ABOUT THIS EXERCISE:
Among the entries below, please repeat exactly and only the lines from the line containing "The height and width of the screenshot is (526, 769)." to the line containing "Open the 屏幕(F)", both lines included.

Collected data:

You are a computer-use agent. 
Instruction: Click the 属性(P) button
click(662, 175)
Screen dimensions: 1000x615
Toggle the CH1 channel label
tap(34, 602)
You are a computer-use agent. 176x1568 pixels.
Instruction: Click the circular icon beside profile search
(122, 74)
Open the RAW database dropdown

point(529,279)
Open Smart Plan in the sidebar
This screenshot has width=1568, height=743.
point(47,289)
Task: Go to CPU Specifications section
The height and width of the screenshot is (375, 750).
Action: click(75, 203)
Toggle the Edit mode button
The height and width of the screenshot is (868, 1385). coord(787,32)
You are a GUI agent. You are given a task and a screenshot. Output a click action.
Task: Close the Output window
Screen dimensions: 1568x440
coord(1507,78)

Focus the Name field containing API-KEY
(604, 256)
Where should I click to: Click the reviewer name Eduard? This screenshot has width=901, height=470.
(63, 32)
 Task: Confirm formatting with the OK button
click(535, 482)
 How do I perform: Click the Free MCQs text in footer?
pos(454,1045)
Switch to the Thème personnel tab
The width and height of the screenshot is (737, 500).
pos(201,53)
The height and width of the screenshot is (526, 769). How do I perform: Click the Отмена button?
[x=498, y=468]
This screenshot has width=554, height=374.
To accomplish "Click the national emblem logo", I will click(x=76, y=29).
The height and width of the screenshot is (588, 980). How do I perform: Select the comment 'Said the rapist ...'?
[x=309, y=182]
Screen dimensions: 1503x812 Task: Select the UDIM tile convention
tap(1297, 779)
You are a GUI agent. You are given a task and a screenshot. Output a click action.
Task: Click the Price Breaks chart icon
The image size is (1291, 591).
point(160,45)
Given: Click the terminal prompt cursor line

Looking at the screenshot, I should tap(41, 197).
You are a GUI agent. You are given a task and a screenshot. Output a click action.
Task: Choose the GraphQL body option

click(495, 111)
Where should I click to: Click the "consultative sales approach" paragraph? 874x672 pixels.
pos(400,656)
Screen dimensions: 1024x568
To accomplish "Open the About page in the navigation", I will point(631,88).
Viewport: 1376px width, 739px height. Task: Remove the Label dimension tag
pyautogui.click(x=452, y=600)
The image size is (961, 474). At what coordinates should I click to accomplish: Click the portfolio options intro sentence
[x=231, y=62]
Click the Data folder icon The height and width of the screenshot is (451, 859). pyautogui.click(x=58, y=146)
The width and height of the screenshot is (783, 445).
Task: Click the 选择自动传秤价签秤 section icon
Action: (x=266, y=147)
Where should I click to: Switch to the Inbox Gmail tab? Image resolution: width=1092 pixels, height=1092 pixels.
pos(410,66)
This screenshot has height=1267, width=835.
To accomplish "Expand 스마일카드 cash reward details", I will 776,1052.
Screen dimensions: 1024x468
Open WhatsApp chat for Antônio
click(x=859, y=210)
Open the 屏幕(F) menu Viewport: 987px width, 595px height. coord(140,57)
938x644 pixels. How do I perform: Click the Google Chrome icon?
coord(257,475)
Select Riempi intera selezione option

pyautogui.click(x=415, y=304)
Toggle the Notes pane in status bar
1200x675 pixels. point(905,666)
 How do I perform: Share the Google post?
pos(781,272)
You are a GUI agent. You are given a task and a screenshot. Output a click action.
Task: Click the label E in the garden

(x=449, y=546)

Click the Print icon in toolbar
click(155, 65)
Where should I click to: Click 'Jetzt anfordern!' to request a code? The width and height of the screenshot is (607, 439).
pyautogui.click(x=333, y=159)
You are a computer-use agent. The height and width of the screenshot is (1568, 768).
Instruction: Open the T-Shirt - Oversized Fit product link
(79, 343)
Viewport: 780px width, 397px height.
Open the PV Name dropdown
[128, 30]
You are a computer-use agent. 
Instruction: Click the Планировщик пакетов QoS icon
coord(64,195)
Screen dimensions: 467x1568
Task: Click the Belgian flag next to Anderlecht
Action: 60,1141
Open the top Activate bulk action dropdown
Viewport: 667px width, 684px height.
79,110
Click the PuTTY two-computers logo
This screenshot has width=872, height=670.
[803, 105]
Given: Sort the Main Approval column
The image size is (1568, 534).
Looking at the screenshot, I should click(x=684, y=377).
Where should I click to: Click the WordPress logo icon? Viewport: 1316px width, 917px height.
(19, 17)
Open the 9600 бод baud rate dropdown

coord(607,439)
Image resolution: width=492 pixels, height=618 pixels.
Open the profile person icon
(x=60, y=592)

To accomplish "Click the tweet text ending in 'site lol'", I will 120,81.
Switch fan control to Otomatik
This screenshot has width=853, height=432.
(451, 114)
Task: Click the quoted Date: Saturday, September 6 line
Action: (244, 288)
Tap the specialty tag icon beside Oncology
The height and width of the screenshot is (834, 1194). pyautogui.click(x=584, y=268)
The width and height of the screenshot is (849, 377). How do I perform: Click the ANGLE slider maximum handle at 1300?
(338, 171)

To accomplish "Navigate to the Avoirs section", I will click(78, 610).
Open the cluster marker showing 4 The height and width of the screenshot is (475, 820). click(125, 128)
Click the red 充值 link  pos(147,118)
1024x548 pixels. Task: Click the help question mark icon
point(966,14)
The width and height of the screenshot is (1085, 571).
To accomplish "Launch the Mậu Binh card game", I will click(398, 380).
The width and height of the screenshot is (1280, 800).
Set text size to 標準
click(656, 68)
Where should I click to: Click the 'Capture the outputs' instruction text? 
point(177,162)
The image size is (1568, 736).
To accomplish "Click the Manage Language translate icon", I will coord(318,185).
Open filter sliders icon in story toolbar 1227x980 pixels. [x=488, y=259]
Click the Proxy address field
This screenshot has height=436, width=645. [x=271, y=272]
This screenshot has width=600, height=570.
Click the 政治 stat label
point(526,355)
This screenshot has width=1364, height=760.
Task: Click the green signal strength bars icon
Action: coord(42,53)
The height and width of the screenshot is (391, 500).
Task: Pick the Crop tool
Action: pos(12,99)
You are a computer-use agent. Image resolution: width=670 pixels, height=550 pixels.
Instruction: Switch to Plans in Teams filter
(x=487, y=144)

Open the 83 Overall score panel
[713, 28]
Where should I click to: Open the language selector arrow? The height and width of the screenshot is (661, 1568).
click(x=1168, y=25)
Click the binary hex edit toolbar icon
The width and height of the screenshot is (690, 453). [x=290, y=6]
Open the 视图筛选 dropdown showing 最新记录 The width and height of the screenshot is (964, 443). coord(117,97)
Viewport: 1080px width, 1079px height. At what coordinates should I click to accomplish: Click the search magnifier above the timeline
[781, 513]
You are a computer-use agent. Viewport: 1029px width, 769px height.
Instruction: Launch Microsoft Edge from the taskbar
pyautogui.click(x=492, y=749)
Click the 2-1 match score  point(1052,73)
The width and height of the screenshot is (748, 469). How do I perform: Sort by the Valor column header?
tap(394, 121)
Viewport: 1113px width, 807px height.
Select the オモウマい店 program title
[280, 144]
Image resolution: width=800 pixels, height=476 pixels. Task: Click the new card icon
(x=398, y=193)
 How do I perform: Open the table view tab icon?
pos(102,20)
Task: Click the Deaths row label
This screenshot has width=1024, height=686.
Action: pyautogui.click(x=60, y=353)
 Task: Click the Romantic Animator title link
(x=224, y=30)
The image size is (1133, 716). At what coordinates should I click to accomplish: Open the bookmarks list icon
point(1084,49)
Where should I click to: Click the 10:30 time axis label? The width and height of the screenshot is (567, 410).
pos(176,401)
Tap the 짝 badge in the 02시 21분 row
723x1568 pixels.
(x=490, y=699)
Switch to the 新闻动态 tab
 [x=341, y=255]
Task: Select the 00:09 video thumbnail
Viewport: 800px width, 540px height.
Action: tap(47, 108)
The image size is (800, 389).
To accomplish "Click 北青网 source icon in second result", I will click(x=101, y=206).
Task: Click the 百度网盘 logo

EXERCISE ANSWER:
The height and width of the screenshot is (526, 769). How do I perform: Click the Отмена button?
[x=498, y=468]
This screenshot has width=554, height=374.
To accomplish "Click the national emblem logo", I will click(x=76, y=29).
The height and width of the screenshot is (588, 980). How do I perform: Select the comment 'Said the rapist ...'?
[x=309, y=182]
Screen dimensions: 1503x812 Task: Select the UDIM tile convention
tap(1297, 779)
You are a GUI agent. You are given a task and a screenshot. Output a click action.
Task: Click the Price Breaks chart icon
The image size is (1291, 591).
point(160,45)
Given: Click the terminal prompt cursor line

Looking at the screenshot, I should tap(41, 197).
You are a GUI agent. You are given a task and a screenshot. Output a click action.
Task: Choose the GraphQL body option

click(495, 111)
Where should I click to: Click the "consultative sales approach" paragraph? 874x672 pixels.
pos(400,656)
Screen dimensions: 1024x568
To accomplish "Open the About page in the navigation", I will point(631,88).
Viewport: 1376px width, 739px height. Task: Remove the Label dimension tag
pyautogui.click(x=452, y=600)
The image size is (961, 474). At what coordinates should I click to accomplish: Click the portfolio options intro sentence
[x=231, y=62]
Click the Data folder icon The height and width of the screenshot is (451, 859). pyautogui.click(x=58, y=146)
The width and height of the screenshot is (783, 445).
Task: Click the 选择自动传秤价签秤 section icon
Action: (x=266, y=147)
Where should I click to: Switch to the Inbox Gmail tab? Image resolution: width=1092 pixels, height=1092 pixels.
pos(410,66)
This screenshot has height=1267, width=835.
To accomplish "Expand 스마일카드 cash reward details", I will 776,1052.
Screen dimensions: 1024x468
Open WhatsApp chat for Antônio
click(x=859, y=210)
Open the 屏幕(F) menu Viewport: 987px width, 595px height. coord(140,57)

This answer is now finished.